While this sentence may not make much sense, we bet you could infer quite a lot from its structure.  For example, perhaps you would be able to guess that group of something called a “krumpet” did something called "gnorking" to something called a "koof", and that they did so with a "shlap".

This is because sentences in languages such as English have structure. This structure is called syntax, and knowing the syntax of a sentence is a step towards understanding its meaning. The process of taking a sentence and transforming it into a syntactic structure is called parsing. At Google, we parse a lot of text every day, in order to better understand it and be able to provide better results and services in many of our products.
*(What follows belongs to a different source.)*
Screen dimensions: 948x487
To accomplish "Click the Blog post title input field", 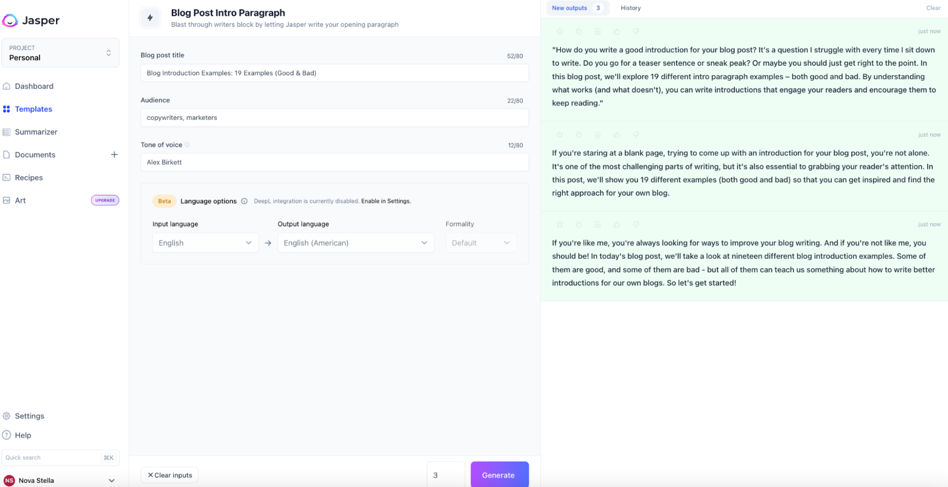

There are many kinds of syntactic representations (such as sentence diagramming, http://goo.gl/UxnsS), and at Google, we've been focused on a certain type of syntactic representation called "dependency trees". Dependency-trees representation is centered around words and the relations between them. Each word in a sentence can either modify or be modified by other words. The various modifications can be represented as a tree, in which each node is a word.

This property by which you could infer the structure of the sentence based on various hints, without knowing the actual meaning of the words, is very useful. For one, it suggests that a even computer could do a reasonable job at such an analysis, and indeed it can! While still not perfect, parsing algorithms these days can analyze sentences with impressive speed and accuracy. For instance, our parser correctly analyzes the made-up sentence at the beginning of this post.

Today, Google announces the release of a very large dataset of counted dependency tree fragments from the English Books Corpus. This resource will help researchers, among other things, to model the meaning of English words over time and create better natural-language analysis tools. The resource is based on information derived from a syntactic analysis of the text of millions of English books. 

To learn more, visit the Google Research Blog, linked below.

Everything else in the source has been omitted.